* _ЧТО СДЕЛАТЬ_:
1. В каком году, согласно интервью об охотничьем хозяйстве, Владимир Мельников предложил воссоздать департамент охоты?
2. Продолжите интервью об охотничьем хозяйстве сразу после его последнего предложения.

Кроме всего этого, было много других забот. Промхоз был крупной, и, пожалуй, единственной организацией в посёлке, которая реализовывала продукцию за пределы района и даже полуострова. 

М. К.: Как вы попали в Москву?

А. С.: После распада Союза полностью изменилась экономическая модель хозяйствования. Рыбалка стала отдельной сферой, и промхозы уже не пользовались приоритетом при распределении квот лосося. Исчезла государственная монополия на продажу/закупку пушнины. Зато появился охотничий, а затем рыболовный туризм. Туризм обеспечил рентабельность и позволил продлить существование промхозов и промысловиков, которые стали охотничьими гидами.

Но в начале 2000-х началась реформа в сфере госуправления, которая не миновала и охотничью сферу. Ещё пошли обсуждения про «вред» весенней охоты на медведя. Два года подряд по разным причинам такую охоту не открыли, что нанесло серьёзный экономический ущерб всем, кто был задействован в организации охотничьего туризма. Вплоть до того, что исчезли прямые рейсы на Аляску, откуда туристы быстро, а не через полмира, добирались до нашего полуострова.

В Москве в процессе реорганизации вдруг ликвидировали охотдепартамент Минсельхоза. Поэтому, когда Владимир Мельников в 2006 году предложил воссоздать департамент охоты, я согласился. Будучи совершенно неискушёнными в бюрократических процедурах, мы надеялись, что за пару лет всё наладится и мы вернёмся к творческой работе на земле. Но, как видим, совершенствование регулирования охоты – процесс настолько бесконечный, что и через 20 лет после начала реформ конца-края ему не видно. После Минсельхоза была работа в Минприроды, Центрохотконтроле, но радости она уже не приносила, т. к. личную позицию по профессиональным вопросам внедрить в приказы было крайне сложно. Поэтому, когда Татьяна Сергеевна пригласила в Росохотрыболовсоюз, раздумий не было.

Росохотрыболовсоюз: путь в будущее

М. К.: Насколько необычной для вас – чиновника и производственника – оказалась работа в общественной охотничьей организации?

А. С.: Работа оказалась до боли знакомой – охотничий блок. Пытались донести до властей здравые мысли про нормативы добычи, учёты, лимиты и квоты и прочее, с учётом собственного опыта и мнения наших членов – региональных общественных организаций. Отстаивали права наших членов в регионах – это и снижение квот, формальные нарушения приказов. Плюсом работы в РОРСе оказалось то, что тут как раз можно было попытаться воплотить в жизнь здравые идеи.

* _ФРАГМЕНТ ДАННЫХ_:
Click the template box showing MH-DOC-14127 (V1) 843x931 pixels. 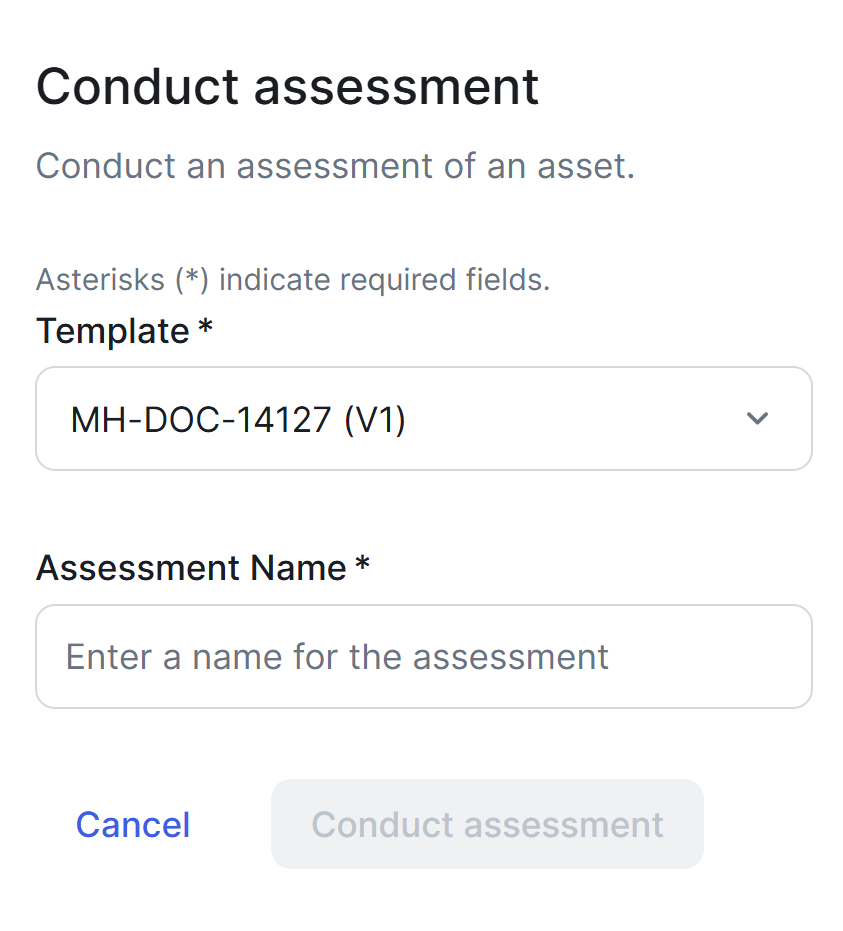pyautogui.click(x=424, y=419)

* _ОТВЕТЫ ПО ЗАДАНИЯМ_:
1. В 2006 году.

2.
М. К.: Сегодня Росохотрыболовсоюз – безусловно, самая многочисленная общественная охотничья организация в мире (и это так: в США все такие организации рассредоточены по штатам). Как вы оцениваете её перспективы в нашей стране?

А. С.: На сегодняшний день Росохотрыболовсоюз, на мой взгляд, занял своё место в общественной и государственной жизни, доказывая необходимость сохранения и развития охоты в нашей стране. Мы за воспитание молодёжи в духе патриотизма и ответственности за сохранение и приумножение природных богатств. Наши члены не только обеспечивают возможность охотиться своим членам, но и ведут обширную общественную работу, организуя соревнования, фестивали, выставки и т. д. Мы доносим свою позицию до органов власти – через письма в госорганы, соцсети, на совещаниях, через круглые столы на выставках. Не только по регулированию охоты – тут и Красная книга, и кинология. Сейчас очень актуален вопрос защиты граждан от нападений бездомных собак – участвуем в работе рабочей группы в Госдуме. СМИ часто просят дать комментарии по тем или иным вопросам, связанным с охотой и рыбалкой.

В связи с изменениями в руководстве охотдепартамента надеемся на более взвешенное и отвечающее отрасли регулирование, снижение уровня трения с уполномоченными органами субъектов РФ, чтобы мы смогли уделять больше внимания популяризации охоты и рыбалки и взаимодействию с регионами.

Росохотрыболовсоюз: путь в будущее

М. К.: Как вы планируете развивать РОРС сегодня?

А. С.: Если отвлечься от извечной борьбы с исправлением ошибок в регулировании охоты, чем мы занимались последние 10–12 лет как минимум, то нашей целью должно стать не только и не столько приобщение большего числа граждан к охоте и рыбалке, а политика, направленная на понимание обществом необходимости охоты и её роли в охране природы. Сейчас в сознание людей усиленно внедряется псевдоэкологическая тематика, где охоте нет места. Это красные книги всех мастей и создание множества особо охраняемых природных территорий. Такая политика не в пользу России, где именно охотники всегда были на страже природы и защищали её богатства. Ведь главный принцип современной охоты – в неистощительном использовании природных ресурсов.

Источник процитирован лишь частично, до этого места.